=== Esercizio proposto ===
Prosegui il testo su Vincent van Gogh e i suoi dipinti di scarpe, riportato qui sotto, riprendendo subito dopo la sua ultima frase.

=== Testo fornito ===
·····
Un dipinto con solo scarpe! Questa volta dobbiamo muoverci avanti nel tempo rispetto alle opere precedenti e finire nella mente di uno degli artisti più dibattuti di sempre: Vincent van Gogh. Su di lui, sono stati scritti fiumi d’inchiostro! Pensate che realizzò molte opere con protagoniste le scarpe. Era un artista che amava la natura, i campi coltivati, le viti, i frutteti, le radici degli alberi. Aveva passato un breve periodo di tempo presso una famiglia contadina: li osservava, li dipingeva mentre cenavano con la zuppa di patate e cercava di cogliere le particolarità dei loro indumenti. Vincent guardava i contadini lavorare la terra: voleva raccontare attraverso la pittura il mutare della natura e la forza dell’uomo che la lavora. Nel 1886 dipinse Un paio di scarpe.
·····
=== Materiale fornito ===

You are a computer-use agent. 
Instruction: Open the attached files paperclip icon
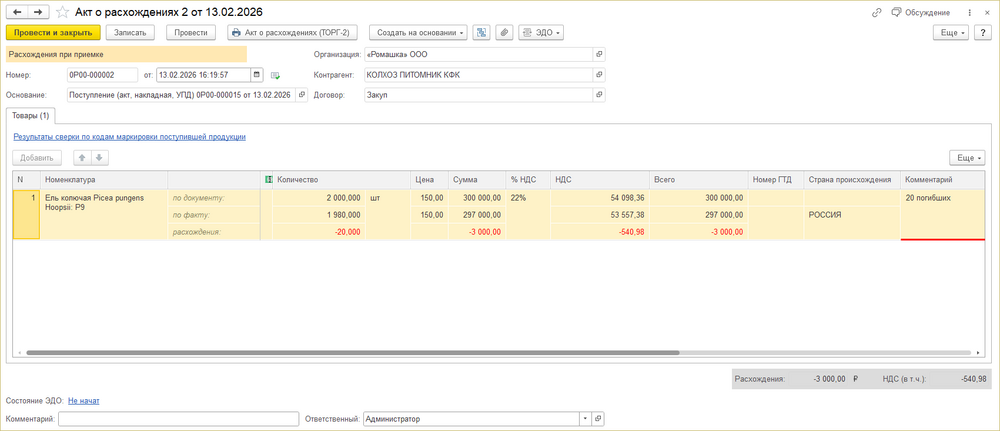tap(506, 32)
·····
=== Soluzione dell'esercizio ===
Vincent van Gogh, Un paio di scarpe, 1886, olio su tela, 37x45 cm, Museo Van Gogh, Amsterdam.
Avete notato però una cosa strana? Sono due scarpe, ma entrambe sinistre! Logore, sudicie, deformi, abbandonate, rappresentano la fatica del mondo contadino. Per Vincent, figlio di un pastore protestante, anche le scarpe, come la natura, rappresentavano qualcosa di sacro. Vincent non dipingeva le immagini della tradizione cristiana (come lo Sposalizio che abbiamo analizzato), bensì era affascinato dalla natura e da tutte le sue molteplici forme. Per lui, Dio si trova in tutte le cose del mondo, della natura, della vita. Anche in un paio di scarpe abbandonate.
Avete visto quante scoperte si possono fare grazie all’arte, sulle scarpe?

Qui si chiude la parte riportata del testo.